It seems to be raining health and wealth for Indian consumers, in insurance at least. Within two weeks of LIC checking into health insurance with its Health Plus plan, Reliance Life unveiled its Wealth+Health policy followed by Tata AIG Life’s Health Investor. Thus, while it used to be either health or wealth earlier, now a combination of both is on offer—with the number of such plans set to rise in future.
P Nandagopal, CEO, Reliance Life Insurance, explains: “Wealth and health are not opposite goals, but two sides of the same lifestyle a person in a modern society aspires to achieve.”

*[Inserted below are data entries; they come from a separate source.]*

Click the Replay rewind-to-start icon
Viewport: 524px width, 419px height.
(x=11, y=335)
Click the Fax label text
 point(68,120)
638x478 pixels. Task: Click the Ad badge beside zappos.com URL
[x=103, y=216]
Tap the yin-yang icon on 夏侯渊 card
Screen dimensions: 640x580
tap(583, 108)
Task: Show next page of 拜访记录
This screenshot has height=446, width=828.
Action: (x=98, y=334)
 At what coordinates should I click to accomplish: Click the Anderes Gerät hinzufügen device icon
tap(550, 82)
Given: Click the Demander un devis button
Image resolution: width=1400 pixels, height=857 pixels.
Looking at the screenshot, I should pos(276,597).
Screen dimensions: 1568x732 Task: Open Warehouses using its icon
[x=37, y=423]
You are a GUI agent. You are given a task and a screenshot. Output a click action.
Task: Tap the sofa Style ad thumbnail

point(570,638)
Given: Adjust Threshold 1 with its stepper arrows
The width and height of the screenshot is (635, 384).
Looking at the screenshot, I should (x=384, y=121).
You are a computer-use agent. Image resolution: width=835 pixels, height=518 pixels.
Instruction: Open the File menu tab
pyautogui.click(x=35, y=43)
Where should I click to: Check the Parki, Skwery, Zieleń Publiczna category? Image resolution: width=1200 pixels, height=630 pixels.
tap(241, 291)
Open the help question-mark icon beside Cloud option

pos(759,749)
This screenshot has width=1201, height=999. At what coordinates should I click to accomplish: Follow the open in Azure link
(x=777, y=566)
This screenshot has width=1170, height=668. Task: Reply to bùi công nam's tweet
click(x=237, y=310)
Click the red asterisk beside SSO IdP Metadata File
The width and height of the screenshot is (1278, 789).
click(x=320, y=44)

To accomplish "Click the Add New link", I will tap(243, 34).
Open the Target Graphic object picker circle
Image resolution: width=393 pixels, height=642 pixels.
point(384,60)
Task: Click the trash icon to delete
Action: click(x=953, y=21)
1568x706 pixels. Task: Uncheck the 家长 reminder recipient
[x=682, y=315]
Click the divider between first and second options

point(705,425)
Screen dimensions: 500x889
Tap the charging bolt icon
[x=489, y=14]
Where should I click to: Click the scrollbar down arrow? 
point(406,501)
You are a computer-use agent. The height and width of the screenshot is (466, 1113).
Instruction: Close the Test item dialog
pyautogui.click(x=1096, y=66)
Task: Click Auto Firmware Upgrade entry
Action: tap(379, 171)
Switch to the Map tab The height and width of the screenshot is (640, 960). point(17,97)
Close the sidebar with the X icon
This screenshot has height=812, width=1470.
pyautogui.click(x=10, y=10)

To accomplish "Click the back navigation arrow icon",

Often, there is an inverse relationship between wealth and health. For instance, when one gets stressed out in the wealth accumulation rat race, one forgets about one’s health. Similarly, any deterioration in health causes significant erosion of accumulated savings because of rising healthcare expenses. “Therefore, if there’s one plan that helps take care of both these goals, it makes immense practical sense from convenience, tax efficiency and cost effectiveness points of view,” he says.
What are these plans?
LIC's Health Plus combines health insurance covers for the entire family, a hospital cash benefit (daily allowance between Rs 250 and Rs 2,500) and a major surgical benefit (up to 200 times of daily allowance) along with a Ulip component specifically designed to meet the domiciliary treatment expenses for insured members. Being a unit-linked plan, fund value is payable at the end of the term. Reliance Wealth+Health is also a unit-linked health plan that offers the convenience of cashless payments, cover for the entire family and the option to increase life cover to provide additional security. It offers hospitalisation and surgical benefits and also covers critical illnesses. The maturity benefit is payable on survival of the principal insured. Tata AIG's Health Investor, on the other hand, is a critical illness cover with return of premium. It provides cover against 12 critical illnesses and surgeries, and pays out a lump sum amount on the first diagnosis of a critical illness or first performance of any surgeries for a critical Illness. It also guarantees 100 per cent return of premium in case of no claim.
The pros and cons
One of the main advantages of these plans is that unlike a pure health cover, there is some value that goes back to the policyholder on maturity. Thus, people who hesitate to invest in a health insurance policy because they are not assured of getting back their invested premium at maturity may find some value in such plans. Also, each plan has individual advantages too. For instance, in the case of Reliance Wealth + Health, there are 52 free switches allowed during any policy year, while 48 surgeries are covered under LIC’s Health Plus as against 33 surgeries under Wealth + Health. But then getting surgery cover under Health Plus may prove expensive as they are covered under the base plan itself as against being offered under the rider option in case of Wealth + Health.
On the flip side, these plans may cost you more than a plain mediclaim polic, because in their case either the fund value or return of premium is assured, which doesn't come free of charge. Experts, therefore, advise people to first buy a simple mediclaim policy as a primary cover and then go for an extra benefit plan.